Comment Re:what? (Score 4, Insightful) 258

All you need to incentivize spending money wisely is privatization; if you waste money you suffer consequences (get fired),

I'm not saying the other guy is right, but you've never held a real corporate job have you? Waste is rampant in all major companies and the executives responsible for it don't get fired (they may leave for "family reasons", but they take their bonuses and parachutes with them).

The problem with Michael's argument is that just because a company is in the red doesn't automatically stop waste. In fact in some cases it makes it worse as all the little fiefdoms within continue to fight for their piece regardless of how it impacts the rest of the company or if they really need it.

Comment Re:Brazil spies on us? (Score 3) 239

Countries like France and Germany have larger economies than the UK so could trivially be doing the same kind of blanket spying GCHQ has been doing but they don't.

International spying is not a trivial thing that is solved purely by money. China, Russia, the UK, and the USA are the only major players because they are the ones that have been doing it for a long time (China is the upstart, but there are multiple reasons for their quick up take beyond just money) and continue to focus on it.

I would agree that some of those countries focus their resources in other places which indeed impacts the technical ability (both toys and ability to use them effectively) of their agencies, but if they suddenly redirected resources it wouldn't change things in the near term.

So yes I genuinely believe there are countries who don't do what the NSA and GCHQ does, not because they can't,

I'm sorry, but you are childishly naive about human nature if you truly believe that. For it's security a nation needs to know as much as possible about both it's friends and foes. That is an undeniable fact. The question becomes one of balance with the other things that is expected of the government. A central similarity between the main players is that they have allowed (willingly or not) their governments to go to extreme ends for "safety".

I would also point out that a few months ago the average American would have (equally naively) argued that the US doesn't go to the levels that has now been made clear. Just because a spy agency hasn't been caught doing such things doesn't mean that they aren't doing it and to trust that they aren't is sticking your head in the sand.

Pretending "they're just jealous that they can't do this" which is what you're basically implying just gives them an excuse that is not valid and that they do not deserve.
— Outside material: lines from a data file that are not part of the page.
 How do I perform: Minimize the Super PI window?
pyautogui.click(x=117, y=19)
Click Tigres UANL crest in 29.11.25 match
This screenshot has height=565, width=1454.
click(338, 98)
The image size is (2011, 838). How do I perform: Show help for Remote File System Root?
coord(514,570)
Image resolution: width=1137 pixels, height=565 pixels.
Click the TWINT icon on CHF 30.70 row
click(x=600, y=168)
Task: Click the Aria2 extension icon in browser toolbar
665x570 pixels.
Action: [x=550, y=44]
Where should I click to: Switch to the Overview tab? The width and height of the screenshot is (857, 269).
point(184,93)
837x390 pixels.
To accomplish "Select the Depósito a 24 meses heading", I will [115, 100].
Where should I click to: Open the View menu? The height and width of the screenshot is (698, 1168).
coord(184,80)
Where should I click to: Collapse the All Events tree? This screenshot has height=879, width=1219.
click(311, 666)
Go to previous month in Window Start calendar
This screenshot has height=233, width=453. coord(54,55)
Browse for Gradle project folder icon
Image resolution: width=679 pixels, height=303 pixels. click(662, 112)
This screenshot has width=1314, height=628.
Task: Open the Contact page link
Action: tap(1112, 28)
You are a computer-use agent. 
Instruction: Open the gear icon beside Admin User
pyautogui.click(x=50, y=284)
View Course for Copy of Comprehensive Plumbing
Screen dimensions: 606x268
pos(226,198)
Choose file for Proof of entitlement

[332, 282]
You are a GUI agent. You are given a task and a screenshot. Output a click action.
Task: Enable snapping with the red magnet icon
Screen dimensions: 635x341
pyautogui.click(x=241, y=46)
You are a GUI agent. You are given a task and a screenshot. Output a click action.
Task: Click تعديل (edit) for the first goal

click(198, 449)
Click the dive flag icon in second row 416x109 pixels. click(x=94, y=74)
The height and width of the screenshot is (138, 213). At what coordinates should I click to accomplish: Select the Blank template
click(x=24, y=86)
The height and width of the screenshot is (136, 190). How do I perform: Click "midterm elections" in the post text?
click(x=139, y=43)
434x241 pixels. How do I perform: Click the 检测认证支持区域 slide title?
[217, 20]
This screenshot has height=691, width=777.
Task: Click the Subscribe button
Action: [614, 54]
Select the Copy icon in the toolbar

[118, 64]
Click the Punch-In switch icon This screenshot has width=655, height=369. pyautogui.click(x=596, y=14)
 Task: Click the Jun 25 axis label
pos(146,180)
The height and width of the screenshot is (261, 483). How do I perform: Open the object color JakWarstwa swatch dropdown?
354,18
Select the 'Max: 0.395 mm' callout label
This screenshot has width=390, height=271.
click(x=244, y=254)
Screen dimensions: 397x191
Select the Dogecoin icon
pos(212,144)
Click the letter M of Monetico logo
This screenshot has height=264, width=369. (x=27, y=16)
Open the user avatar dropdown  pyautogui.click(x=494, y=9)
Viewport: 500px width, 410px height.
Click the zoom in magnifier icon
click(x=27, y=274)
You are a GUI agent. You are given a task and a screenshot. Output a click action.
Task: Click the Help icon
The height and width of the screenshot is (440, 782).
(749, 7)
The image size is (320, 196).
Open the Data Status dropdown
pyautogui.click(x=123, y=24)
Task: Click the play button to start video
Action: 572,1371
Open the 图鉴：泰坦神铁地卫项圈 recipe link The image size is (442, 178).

I'm not pretending anything. The whole point of spying is to get as much data as you can about the target. That's it. Nothing more. The problem comes into when there is little or no oversight to control how far that goes. In the US the oversight (such that it is) isn't ruled by some moral compass (and I doubt it is in most other places either). Such oversight is done through politics so each decision comes down to either "how can I benefit" or "how will this hurt me" in regards to the political career. There is no room for purity in successful politics or spying.

Comment Re:Brazil spies on us? (Score 5, Insightful) 239

The main difference is that this is happening on Brazilian soil.

Actually I think the main difference is technical superiority. If the <insert country upset about the NSA that also has their own spying programs> had the same capabilities as the US, does anyone in the real world really believe that they wouldn't be doing the same damn thing? In espionage you don't say "well we could tap the phones of the leader of the target country/organization, but that wouldn't be nice so we'll just tap the low level people instead". The whole point of what any of these agencies do is to get as deep into their target as possible.

I'm not excusing some of the things the NSA has done. I'm just pointing out that there is no large scale government out there that doesn't have a spying program and those spying programs are equally as greedy as those in the US (even if they aren't as capable).